- **Wybrany tekst**:
·····

Uniosła ręce w obronnym geście. Nie miała zamiaru bawić się w swatkę. Przynajmniej na razie. Wystarczyło, że przyczyniła się do połączenia ich dróg i zaprosiła Moe na wspólną imprezę do domu Max. Nie miała zamiaru dalej ingerować w tą znajomość. Co ma być, to będzie. Niech się dzieje wola nieba. Jeśli los odgórnie miał jakiś plan dla tych dwóch, to cudownie. Jeżeli nie, trudno. Nic na siłę, bo to tak nie działa.

·····

- **Dostarczony materiał**:
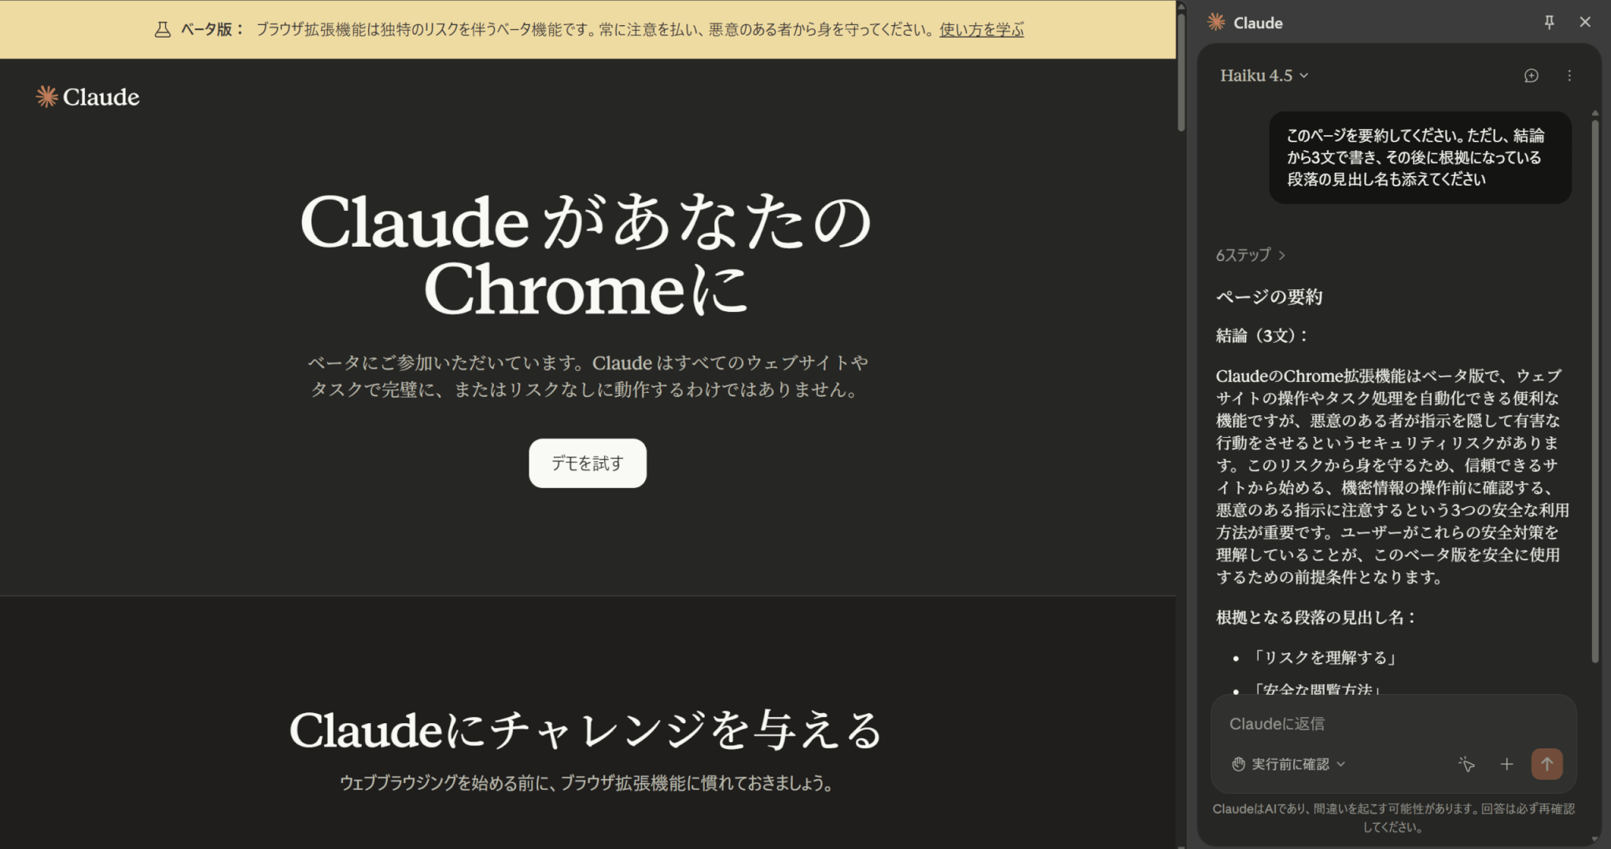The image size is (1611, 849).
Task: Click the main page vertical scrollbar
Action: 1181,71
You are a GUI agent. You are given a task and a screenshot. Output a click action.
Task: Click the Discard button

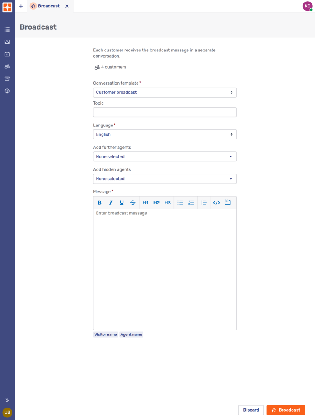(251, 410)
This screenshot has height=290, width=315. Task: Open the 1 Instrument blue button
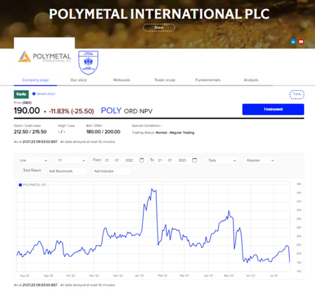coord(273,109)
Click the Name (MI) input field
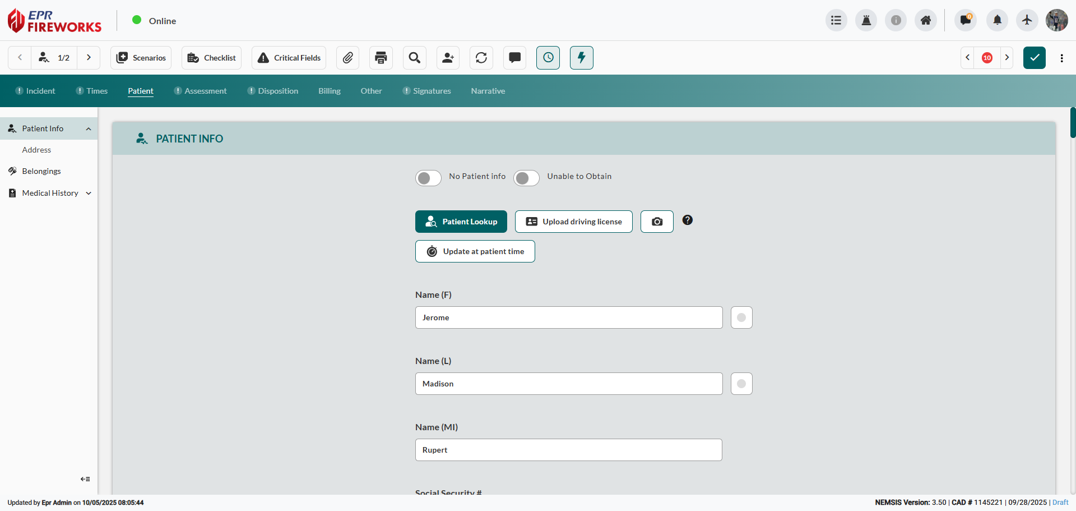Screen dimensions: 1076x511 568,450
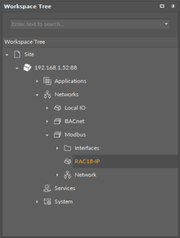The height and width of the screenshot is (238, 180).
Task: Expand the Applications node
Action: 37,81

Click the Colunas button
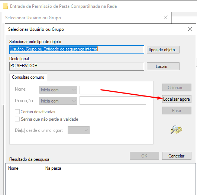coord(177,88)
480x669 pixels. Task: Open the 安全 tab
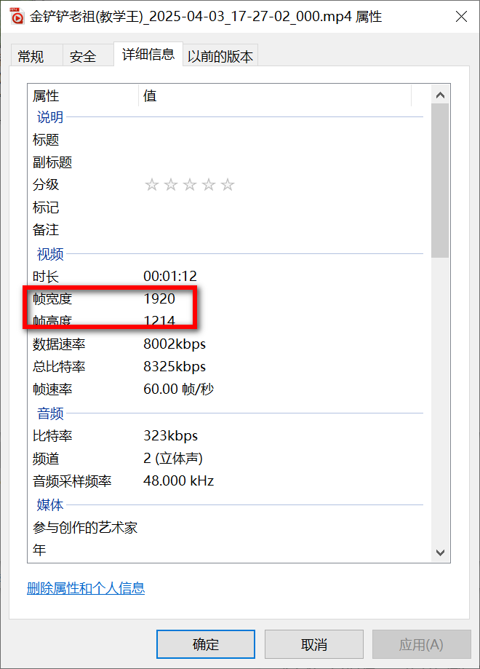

·····

- **Zadanie 1**: Zwróć z wybranego tekstu dokładny fragment, zaczynając od słów "Uniosła ręce w" i kończąc na słowach "tak nie działa.".
- **Zadanie 2**:
Odpowiedz krótko na podstawie wybranego tekstu:
(a) Co bohaterka uniosła w obronnym geście?
(b) W kogo nie zamierzała się bawić?
(c) Na co i dokąd zaprosiła Moe?

- **Oczekiwana odpowiedź 1**:
Uniosła ręce w obronnym geście. Nie miała zamiaru bawić się w swatkę. Przynajmniej na razie. Wystarczyło, że przyczyniła się do połączenia ich dróg i zaprosiła Moe na wspólną imprezę do domu Max. Nie miała zamiaru dalej ingerować w tą znajomość. Co ma być, to będzie. Niech się dzieje wola nieba. Jeśli los odgórnie miał jakiś plan dla tych dwóch, to cudownie. Jeżeli nie, trudno. Nic na siłę, bo to tak nie działa.

- **Oczekiwana odpowiedź 2**:
(a) Ręce.
(b) W swatkę.
(c) Na wspólną imprezę do domu Max.